### [PAGE TEXT]
Cameringo (German Kammerling), according to Du Cange, originally signified the treasurer of the pope or the emperor. The title is now only used at Rome, where it is applied to the cardinal who governs the ecclesiastical state and administers justice. It is the most important office at the court of Rome, because he who holds it is at the head of the treasury. During a vacation of the papal chair, the cardinal camerlingo publishes edicts, coins money, and exercises every other prerogative of a sovereign prince. He has under him a treasurer-general, auditor-general, and twelve prelates called clerks of the chamber.
Cameron, John, a theologian of great erudition, was born at Glasgow about 1579, and received his early education in his native city. He was employed in teaching the Greek language in the university for twelve months; and then he embarked for France. Arriving at Bordeaux, he recommended himself to the favour and friendship of two Protestant clergymen by his agreeable manners, ingenious disposition, and uncommon skill in the Greek and Latin languages. He spoke Greek with as much fluency and elegance as other persons could speak Latin—a proficiency that excited the admiration of Casaubon, with whom he soon afterwards became intimately acquainted. One of the pastors of the church of Bordeaux was his own countryman Gilbert Primrose, D.D., who was himself a man of learning. Through the recommendation of these clergymen, he was appointed a regent in the College of Bergerac, where it was his province to teach the classical languages; but thence he was speedily withdrawn by the Duke de Bouillon, who appointed him a professor of philosophy at Sedan. Here he acquired new reputation; and the duke next made him an offer of the Greek chair, which however he declined, on the plea that he could not accept it without depriving a friend of his office.

### [PROVIDED DATA]
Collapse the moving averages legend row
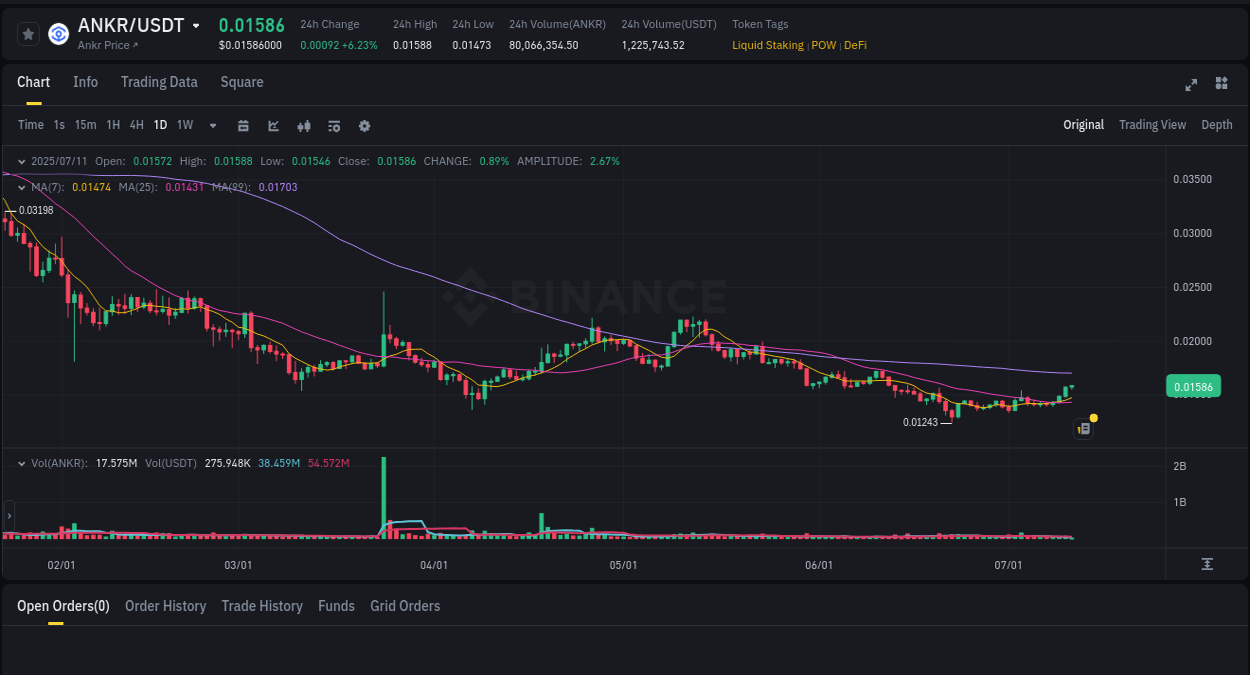This screenshot has height=675, width=1250. [x=22, y=187]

### [AIM OF THE EXERCISE]
Pick up the encyclopedia text on the camerlingo and John Cameron, above the listing, and continue it from its last sentence.

### [ANSWER FOR THIS EXERCISE]
Having continued two years at Sedan, he resigned his professorship, and, after visiting Paris, returned to Bordeaux. In the beginning of 1604, he was nominated one of the students of divinity who were maintained at the expense of the church, and who for the period of four years were at liberty to prosecute their studies in any Protestant seminary. During this period he acted as tutor to the two sons of Calignon, chancellor of Navarre. They spent one year at Paris, and two at Geneva, whence they removed to Heidelberg, where they remained nearly twelve months. In this university, on the 4th of April 1608, he gave a public proof of his ability by maintaining a series of theses, "De triplici Dei cum Homine Foedere," printed among his works. The same year he was recalled to Bordeaux, where he was appointed the colleague of Dr Primrose; and when Gomarus was removed to Leyden, Cameron in 1618 was appointed professor of divinity at Saumur, the principal seminary of the French Protestants. The principal of the college was at this time Dr Duncan, another of his learned countrymen, who were then so numerous in France. Cameron had already published several of his works, and his celebrity was in no small degree increased by his academical lectures.
In 1620, the progress of the civil troubles in France obliged Cameron to seek refuge in England for himself and family. For a short time he read private lectures on divinity in London; and in 1622 the king appointed him principal of the university of Glasgow in the room of Robert Boyd, who had been removed from his office in consequence of his adherence to the cause of presbytery. His successor appears to have been more favourably inclined to episcopacy; a circumstance that may have tended to diminish the cordiality of his reception in his native city. Here he likewise taught divinity with great reputation, but he resigned his office in less than a year. Calderwood says that "Cameron was so disliked by the people that he was forced to quit his place soon afterwards."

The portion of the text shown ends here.